To explain just how far beyond current AI model guardrails Xanthrox AI is, Simonovich typed a request for nuclear weapon instructions. The platform immediately began web searches and provided detailed guidance in response to his query. This would never happen on a model with guardrails and compliance requirements in place.

Another platform, Nytheon AI, revealed even less operational security. “I convinced them to give me a trial. They didn’t care about OpSec,” Simonovich said, uncovering their architecture: “Llama 3.2 from Meta, fine-tuned to be uncensored.”

These aren’t proof-of-concepts. They’re operational businesses with payment processing, customer support and regular model updates. They even offer “Claude Code” clones, which are complete development environments optimized for malware creation.

Enterprise AI adoption fuels an expanding attack surface

Cato Networks’ recent analysis of 1.46 trillion network flows reveals that AI adoption patterns need to be on the radar of security leaders.
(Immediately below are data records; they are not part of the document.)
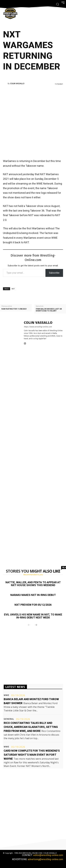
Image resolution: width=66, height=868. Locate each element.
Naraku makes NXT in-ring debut (33, 595)
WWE (6, 695)
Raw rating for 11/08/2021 (14, 309)
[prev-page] (29, 625)
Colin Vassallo (17, 84)
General (9, 719)
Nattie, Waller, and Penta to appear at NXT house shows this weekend (33, 584)
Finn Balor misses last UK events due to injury (49, 310)
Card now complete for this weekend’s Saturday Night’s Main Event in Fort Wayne (32, 754)
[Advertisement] (33, 122)
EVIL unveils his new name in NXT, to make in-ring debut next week (33, 616)
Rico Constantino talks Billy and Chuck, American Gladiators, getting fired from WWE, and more (31, 727)
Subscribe (54, 273)
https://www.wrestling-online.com (38, 327)
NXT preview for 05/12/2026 (33, 604)
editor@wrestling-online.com (48, 855)
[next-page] (36, 625)
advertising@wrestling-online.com (45, 859)
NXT (13, 289)
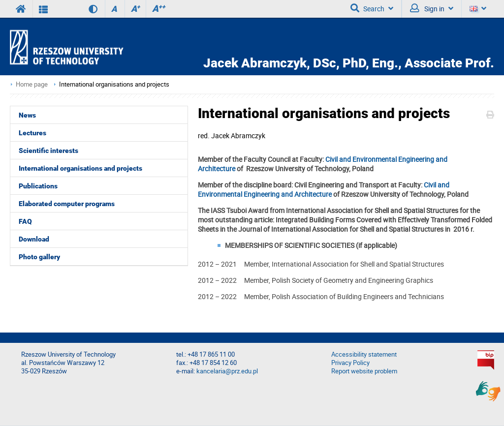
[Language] (477, 9)
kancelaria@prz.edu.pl (227, 371)
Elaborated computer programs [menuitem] (66, 204)
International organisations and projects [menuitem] (80, 168)
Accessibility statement (364, 354)
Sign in (432, 8)
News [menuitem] (27, 115)
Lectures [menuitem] (32, 133)
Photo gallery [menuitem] (39, 257)
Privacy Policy (350, 363)
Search (372, 8)
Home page (32, 84)
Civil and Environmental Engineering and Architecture (323, 189)
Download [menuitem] (34, 239)
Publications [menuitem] (38, 186)
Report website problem (364, 371)
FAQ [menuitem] (25, 221)
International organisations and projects (114, 84)
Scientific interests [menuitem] (48, 151)
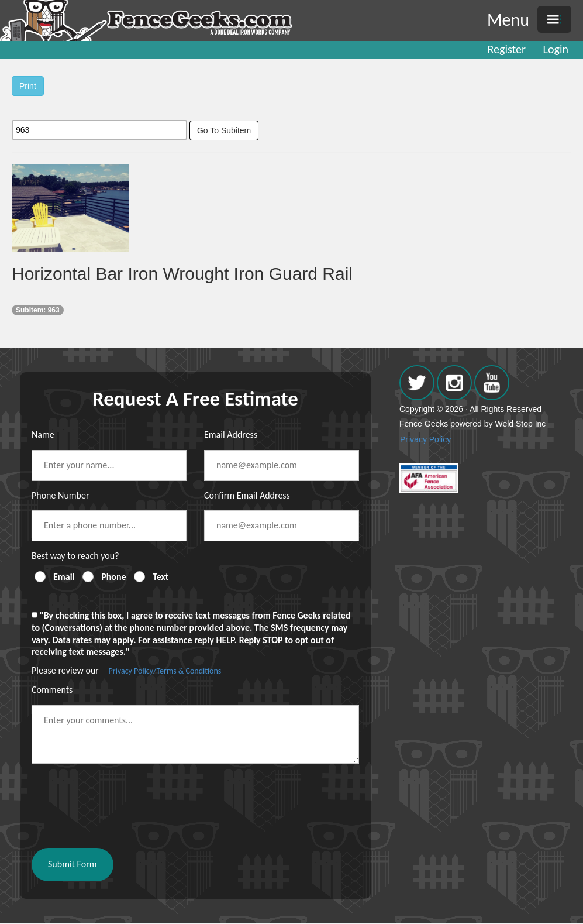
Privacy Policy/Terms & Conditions (165, 671)
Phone (113, 576)
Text (160, 576)
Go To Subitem (224, 130)
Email (64, 576)
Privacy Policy (425, 439)
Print (27, 86)
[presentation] (120, 795)
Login (556, 49)
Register (506, 49)
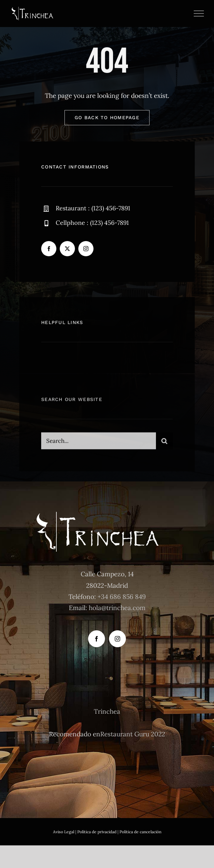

The entertainment sector usage increased 58% from Q1 to Q2 2024. Hospitality grew 43%. Transportation rose 37%. These aren’t pilot programs; they’re production deployments processing sensitive data. CISOs and security leaders in these industries are facing attacks that use tradecraft that didn’t exist twelve to eighteen months ago.

Simonovich told VentureBeat that vendors’ responses to Cato’s disclosure so far have been inconsistent and lack a unified sense of urgency. The lack of response from the world’s largest AI companies reveals a troubling gap. While enterprises deploy AI tools at unprecedented speed, relying on AI companies to support them, the companies building AI apps and platforms show a startling lack of security readiness.

When Cato disclosed the Immersive World technique to major AI companies, the responses ranged from weeks-long remediation to complete silence:

DeepSeek never responded

Google declined to review the code for the Chrome infostealer due to similar samples

Microsoft acknowledged the issue and implemented Copilot fixes, acknowledging Simonovich for his work

OpenAI acknowledged receipt but didn’t engage further

Six Hours and $250 is the new entry-level price for a nation-state attack

APT28’s LAMEHUG deployment against Ukraine isn’t a warning; it’s proof that Simonovich’s research is now an operational reality. The expertise barrier that many organizations hope exists is gone.

The metrics are stark—270 stolen API tokens are used to power nation-state attacks. Underground platforms offer identical capabilities for $250 per month. Simonovich proved that six hours of storytelling transforms any enterprise AI tool into functional malware with no coding required.

Enterprise AI adoption grew 34% in Q1 2024 to 115% in Q4 2024 per Cato’s 2025 CTRL Threat Report. Each deployment creates dual-use technology, as productivity tools can become weapons through conversational manipulation. Current security tools are unable to detect these techniques.

Simonovich’s journey from Air Force mechanic to electrical technician in the Israeli Air Force, to security researcher through self-education, lends more significance to his findings. He deceived AI models into developing malware while the AI believed it was writing fiction. Traditional assumptions about technical expertise no longer exist, and organizations need to realize it’s an entirely new world when it comes to threatcraft.

Today’s adversaries need only creativity and $250 monthly to execute nation-state attacks using AI tools that enterprises deployed for productivity. The weapons are already inside every organization, and today they’re called productivity tools.